At the end of the third term, the current principal, Dr Andrew Hirst stepped down. The principle role has been filled by Vice-Principle Kristen Waldron until someone can be found.

Curricula
At Year 11 and 12 level, the school teaches the Victorian Certificate of Education (VCE).

Extracurricular activities
The school offers a range of extracurricular activities including outdoor education, choirs, jazz bands, a string ensemble and a concert band, drama and debating.

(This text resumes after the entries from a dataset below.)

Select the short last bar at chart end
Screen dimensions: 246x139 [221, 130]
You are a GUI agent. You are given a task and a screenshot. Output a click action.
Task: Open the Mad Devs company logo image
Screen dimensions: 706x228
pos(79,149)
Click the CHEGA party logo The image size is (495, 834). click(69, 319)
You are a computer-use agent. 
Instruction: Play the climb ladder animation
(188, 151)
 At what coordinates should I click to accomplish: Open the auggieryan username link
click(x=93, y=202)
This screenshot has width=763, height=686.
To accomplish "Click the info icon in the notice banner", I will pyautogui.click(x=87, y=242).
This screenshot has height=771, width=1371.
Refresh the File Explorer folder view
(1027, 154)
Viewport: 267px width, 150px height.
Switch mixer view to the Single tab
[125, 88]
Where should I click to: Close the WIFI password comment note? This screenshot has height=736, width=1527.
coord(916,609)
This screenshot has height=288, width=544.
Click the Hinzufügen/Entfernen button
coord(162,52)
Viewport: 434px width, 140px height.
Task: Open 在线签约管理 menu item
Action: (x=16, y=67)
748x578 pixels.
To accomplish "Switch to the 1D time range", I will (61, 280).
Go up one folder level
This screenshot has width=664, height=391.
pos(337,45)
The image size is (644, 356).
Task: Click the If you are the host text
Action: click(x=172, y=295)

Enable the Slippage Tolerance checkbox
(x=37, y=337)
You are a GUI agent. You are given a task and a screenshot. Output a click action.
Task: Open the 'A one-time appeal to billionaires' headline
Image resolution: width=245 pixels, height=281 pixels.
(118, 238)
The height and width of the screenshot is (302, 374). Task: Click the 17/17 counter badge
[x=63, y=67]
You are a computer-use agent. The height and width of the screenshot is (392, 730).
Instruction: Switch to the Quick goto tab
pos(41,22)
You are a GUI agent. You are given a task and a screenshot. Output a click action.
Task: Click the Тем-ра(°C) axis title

Sports offered include rowing and equestrian.

Campuses
The College has two campuses within Hamilton. The Chaucer Street Campus encompasses the Senior School accommodating students from Year 7 through to Year 12. A separate 14 hectare property, "Myrniong", contains boarding houses for both boys and girls, Junior Campus and Equestrian Centre and is situated one and a half kilometres from the Senior Campus.

Approximately 20-25% of students at the school are resident at the boarding houses.

Alumni
Phyllis Rountree who was born in 1911 attended this (Ladies) college before she became a noted bacteriologist.
Holly Williams Investigative journalist, foreign and war correspondent.
 Frank xu tenis

Urban Myths 
The College is reported to have a resident ghost who presents herself in the forms of odd sounds and occurrences, such as opening doors and faces in windows. She is referred to colloquially as "The Ghost of Mary Esther", and is said to have been a teacher who had an affair with a principal in the early 1900s. According to the tale, she fell pregnant with his child, after which he left her and she hanged herself from the clock-tower in despair, still haunting the campus in anger. Indeed the school's rowing club has a boat named in her honor.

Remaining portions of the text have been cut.